Dillon also points to Andy Lawson, the veteran producer who has been behind a host of popular Perth bands, including Eskimo Joe and Little Birdy – bands Dillon himself no doubt grew up listening to. Working outside of Lawson’s studio, Dillon says, was a big influence on the album’s creation.
“He’s become a real role model for me and we get along really well,” says Dillon. “I think we’re very in sync when we’re in the studio together – we make each other feel very comfortable, which helps a lot. The studio itself is beautiful too – you’re up in the hills of Perth, overlooking all this greenery and surrounded by chickens. It’s always a good time.”
Although ‘Kill The Dove’ was produced by this tight group, Dillon’s group of collaborators still expanded internationally on the album. Her second single, ‘Broken But It’s Working’, is a duet with Sarah Tudzin – better known by her project name, illuminati hotties. Tudzin, who also wrote the song, was a dream collaborator for Dillon — a dream, as it turned out, that his label Dew Process was able to make a reality. “I told them how much I love Sarah’s music and it turns out they had an affair with her manager,” he explains.
“We had a Zoom call and wrote ‘Broken But It’s Working’ in about two hours. It’s some of the easiest songwriting I’ve ever done – it just felt so natural. I didn’t think about it after that, but when it came to choosing the songs for the album, I wanted to take another shot of Mary and ask her if she wanted to sing on it. To have someone that I’ve wanted for a really long time to be on this album in such a way… that’s something I really appreciate.”

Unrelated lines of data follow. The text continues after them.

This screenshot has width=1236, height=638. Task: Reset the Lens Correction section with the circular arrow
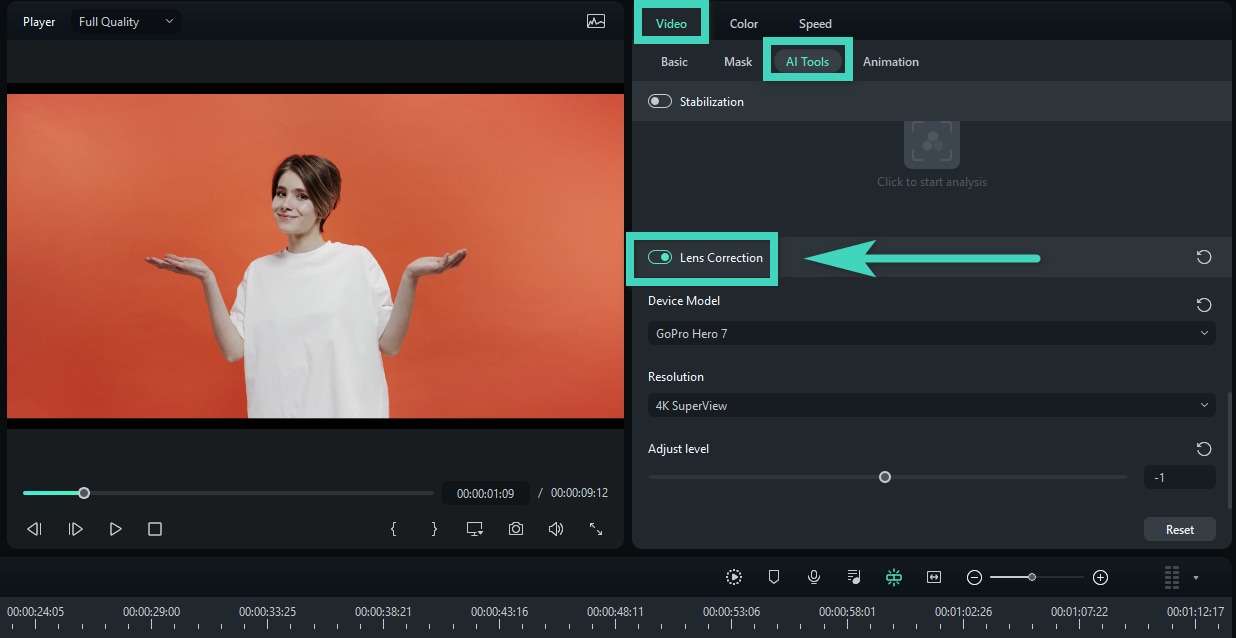pos(1204,257)
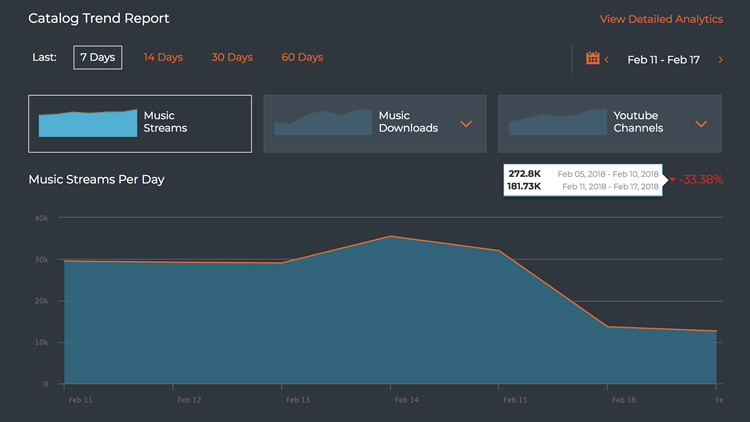Click the -33.38% change percentage
750x422 pixels.
pyautogui.click(x=701, y=180)
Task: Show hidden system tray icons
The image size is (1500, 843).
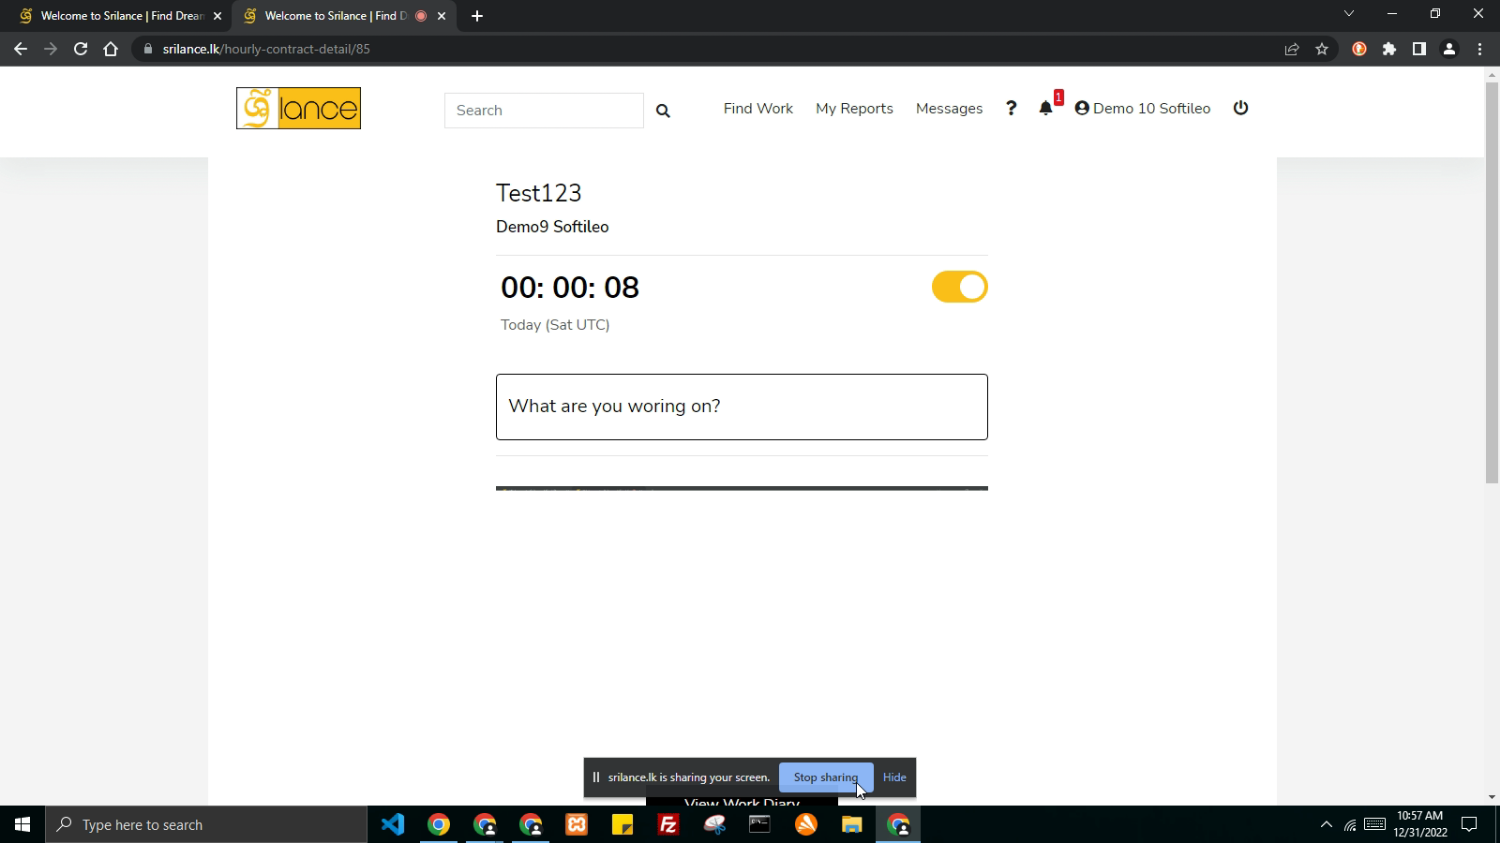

Steadily building a profile in the late 2010s and into the 2020s, Dillon has achieved a prominent place in the current Western Australian music scene. It’s a scene that has often been mythologized, as seen in the 2008 documentary Something In The Waterand one that has proven its durability time and time again.
Case in point for Dillon: When the opening night of his album tour was jeopardized just last week after a situation with local venue Freo.Social, a last-minute new show was thrown together within 24 hours at the Port Beach Brewery there near. It illustrates a larger truth within the WA scene: If you want something and want it bad enough, it’s never impossible.
“This is a community that’s really passionate about music,” Dillon says. “It has been filtered through generations. It’s really hard work when most of the industry is in the east, and it’s expensive to go there yourself. What has been created, however, is this veritable playground for creativity within the Perth scene. It’s not like some big guy is going to come to your gig and ‘discover’ you, so you can really push yourself and see what sticks. When one group succeeds in this community, everyone succeeds. It’s pretty special.”
‘Kill The Dove’ is an album that raises many questions. It is curious, adventurous, ambitious and constantly attractive. “I hope people feel connected when they hear it,” Dillon says. “Whatever crap is going on in their lives, I hope it makes them feel like they’re not alone in the battle.” It’s an admirable mission for an album that bears, at first glance, a somewhat bleak title: what’s the story behind the phrase “kill the pigeon”?
The title sounds “bleak,” he admits, but it’s about “not playing into toxic positivity.”
“When I thought about the album, it all seemed to be about finding peace,” says Dillon, “whether that’s within myself or within my friends, family and community. This is an album about moving away from the idea that things like peace and happiness will just show up in your life. It’s about accepting that life is going to be hard and it’s going to be a roller coaster. Peace doesn’t look like a life without ups and downs—it looks like your community, your hobbies, and everything you makes you pass.”